Autophagy modulation in cultured TRGL6 mice neurons: unique detection of autolysosomal acidification failure

Introduction of the third fluorescence probe for CTSD enabled further discrimination of AL subtypes based on their acidification state established using an unbiased measurement of hue angle to assign the color of vesicles (Figure 4A and B). Although, ALs progress from orange to red after fusion with LYs has taken place, orange-colored vesicles are extremely rare in perikarya of TRGL6 mice due to the very efficient acidification of ALs in healthy neurons [8]. For this validation, we cultured TRGL6 mice neurons and pharmacologically modulated autophagy. As in vivo, the perikarya of unperturbed primary neurons 7 d in culture (DIV7) exhibited predominantly acidified ALs (red puncta).
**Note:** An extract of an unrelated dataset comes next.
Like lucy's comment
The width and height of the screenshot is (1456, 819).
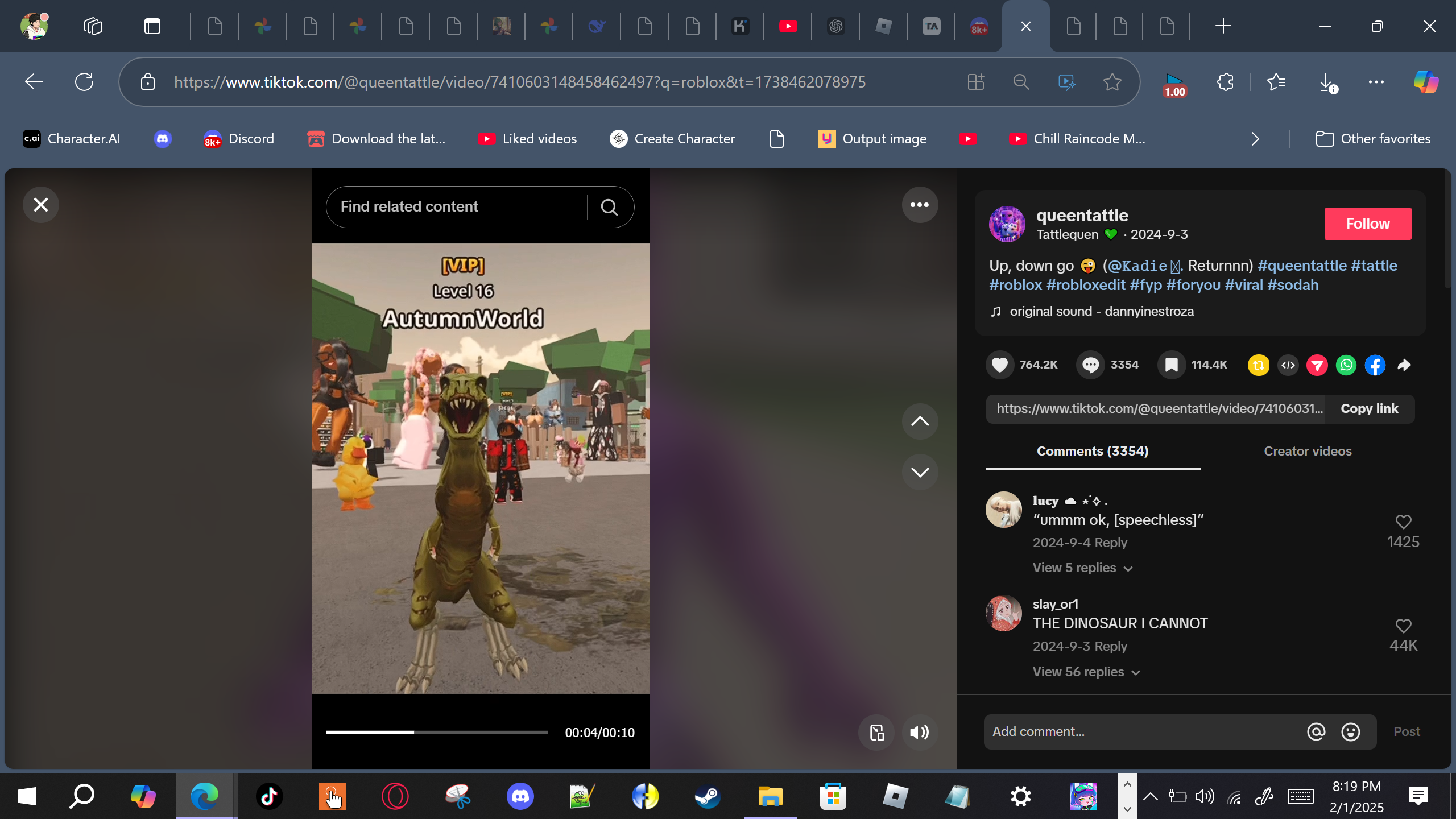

Additional immunofluorescence labeling of these neurons with CTSD antibody (blue) revealed that most CTSD puncta were LYs and that a minority of CTSD puncta still had undigested tfLC3 and were therefore AL (Figure 4C. top row and respective quantification). As predicted, autophagy induction with the pan-MTOR inhibitor AZD8055 (100 nM, 24 h) increased autophagy flux, yielding elevated numbers of acidified ALs (purple) (Figure 4C, middle row and respective quantification). Additionally, the number of lysosomes also increased in AZD8055-treated neurons, consistent with observations that MTOR inhibition upregulates lysosomal biogenesis [2426]. In contrast to AZD8055 treatment, inhibiting autophagic flux by blocking lysosomal acidification with chloroquine (CQ; 100 μM, 3 h) greatly increased numbers of poorly acidified ALs, which appeared as white puncta (Figure 4C, bottom row and respective quantification).

Figure 4.

Figure 4.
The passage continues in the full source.